Third lesson: effective signal intelligence requires patience; it is not a matter of locating your sources today and their being effective tomorrow. It takes years before you manage to create a map in which you can monitor and observe every telephone, laptop, potential computer, or whatever technological device they are using.
The UK began its air campaign with strikes against ISIS held oil fields. Approximately 70 per cent of ISIS’s income comes from oil. They possess many oil fields both in Syria and Iraq and so far the West has not bombed them consistently because it does not want to create any environmental problems and because everybody believes that we will one day enjoy this oil. But we have to understand that this is war. During the Second World War you destroyed the economic infrastructure of the enemy first and then rebuilt it after the victory. The very same thing has to happen now. It is not enough that two aircraft bomb something. We should fly hundreds of sorties every day and bring the complete destruction of oil fields.

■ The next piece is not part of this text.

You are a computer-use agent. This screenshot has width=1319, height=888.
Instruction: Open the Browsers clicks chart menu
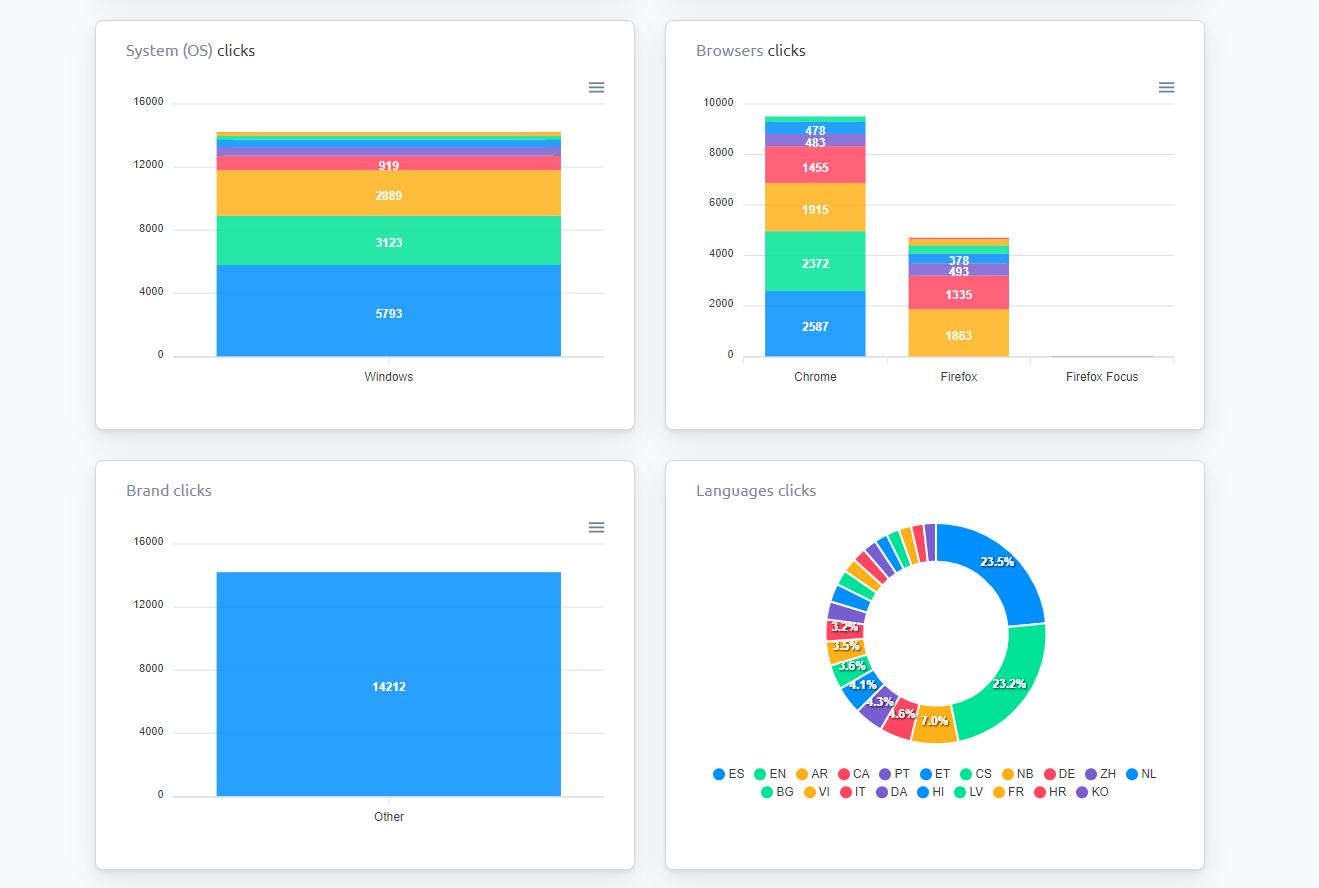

After ISIS is defeated, of course it will have to be rebuilt, but you have to understand that you cannot defeat ISIS through symbolic airstrikes. There has to be a concerted effort so that within a few days ISIS loses 70 per cent of their income. This is essential and it should have begun two years ago. I don’t understand why it was not.
Using the threat of sanctions
Fifth, although UN Security Council resolution 2249 was a positive step, it is amazing that so far there has been no UN resolution making it clear that any state, company or individual that trades with ISIS will face very painful sanctions. This is such a simple decision and I am sure it would receive support from all the relevant parties, especially the Russians. It is an essential step in shutting down ISIS’s revenue stream.
Waging a battle of ideas
Sixth, we must engage in a battle of ideas: speaking to Muslims, presenting not only the case that ISIS is wrong but relentlessly exposing these people, who are extremely cruel on the one hand, and extremely corrupt on the other. ISIS is media savvy, managing to reach tens of thousands of potential supporters in the West by using social networks. To combat this, we need to fight a media war. We should start by shutting down some of their sites, and make sure that neither YouTube nor anyone else posts these horrible pictures and videos online. I don’t see this happening.
The bottom line is that the international community has not yet developed a clear strategy and is not yet ready to carry out the necessary measures to defeat ISIS. I must emphasise that at this point I don’t think that these measures should include deploying Western ground forces. It should include the activities that I’ve outlined, all of which are relatively simple, relatively inexpensive, and not hugely risky. Yet for some reason we are seeing weakness. It is really difficult for me to understand why this is the situation. I would expect the leading Western countries to take a much more pro-active approach and much stronger measures against an enemy of the entire civilised world.